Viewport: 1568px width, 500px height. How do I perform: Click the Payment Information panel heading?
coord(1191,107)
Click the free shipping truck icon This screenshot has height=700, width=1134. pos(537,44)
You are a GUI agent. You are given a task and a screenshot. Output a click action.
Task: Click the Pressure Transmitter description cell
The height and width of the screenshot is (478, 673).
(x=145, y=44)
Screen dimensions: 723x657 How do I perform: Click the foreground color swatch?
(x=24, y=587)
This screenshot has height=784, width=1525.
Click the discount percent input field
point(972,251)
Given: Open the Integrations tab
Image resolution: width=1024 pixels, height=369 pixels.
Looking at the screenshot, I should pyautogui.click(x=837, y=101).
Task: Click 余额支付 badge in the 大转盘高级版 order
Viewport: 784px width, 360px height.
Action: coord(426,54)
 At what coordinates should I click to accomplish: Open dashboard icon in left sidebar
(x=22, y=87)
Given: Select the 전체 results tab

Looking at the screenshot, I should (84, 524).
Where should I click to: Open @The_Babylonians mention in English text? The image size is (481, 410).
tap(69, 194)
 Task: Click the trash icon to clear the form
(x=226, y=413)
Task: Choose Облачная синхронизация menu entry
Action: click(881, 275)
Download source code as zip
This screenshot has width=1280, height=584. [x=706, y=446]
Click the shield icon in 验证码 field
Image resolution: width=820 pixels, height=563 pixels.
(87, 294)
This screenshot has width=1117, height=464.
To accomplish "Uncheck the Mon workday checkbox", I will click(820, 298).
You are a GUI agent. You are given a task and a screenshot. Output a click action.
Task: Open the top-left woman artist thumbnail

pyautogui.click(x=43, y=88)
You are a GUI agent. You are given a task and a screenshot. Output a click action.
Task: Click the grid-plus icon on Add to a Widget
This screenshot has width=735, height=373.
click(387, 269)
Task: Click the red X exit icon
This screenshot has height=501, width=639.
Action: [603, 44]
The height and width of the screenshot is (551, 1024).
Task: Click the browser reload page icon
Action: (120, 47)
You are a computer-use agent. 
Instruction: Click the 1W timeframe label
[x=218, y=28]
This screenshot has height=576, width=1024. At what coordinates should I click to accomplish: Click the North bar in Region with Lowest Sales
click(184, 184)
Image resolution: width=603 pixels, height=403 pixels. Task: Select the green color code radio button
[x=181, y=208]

AIM OF THE TASK:
Nothing outside the span should appear: transcribe the lines from the one containing "Task: Click the red X exit icon" through the last line of the records.

RESULT OF THIS EXERCISE:
Task: Click the red X exit icon
This screenshot has height=501, width=639.
Action: [603, 44]
The height and width of the screenshot is (551, 1024).
Task: Click the browser reload page icon
Action: (120, 47)
You are a computer-use agent. 
Instruction: Click the 1W timeframe label
[x=218, y=28]
This screenshot has height=576, width=1024. At what coordinates should I click to accomplish: Click the North bar in Region with Lowest Sales
click(184, 184)
Image resolution: width=603 pixels, height=403 pixels. Task: Select the green color code radio button
[x=181, y=208]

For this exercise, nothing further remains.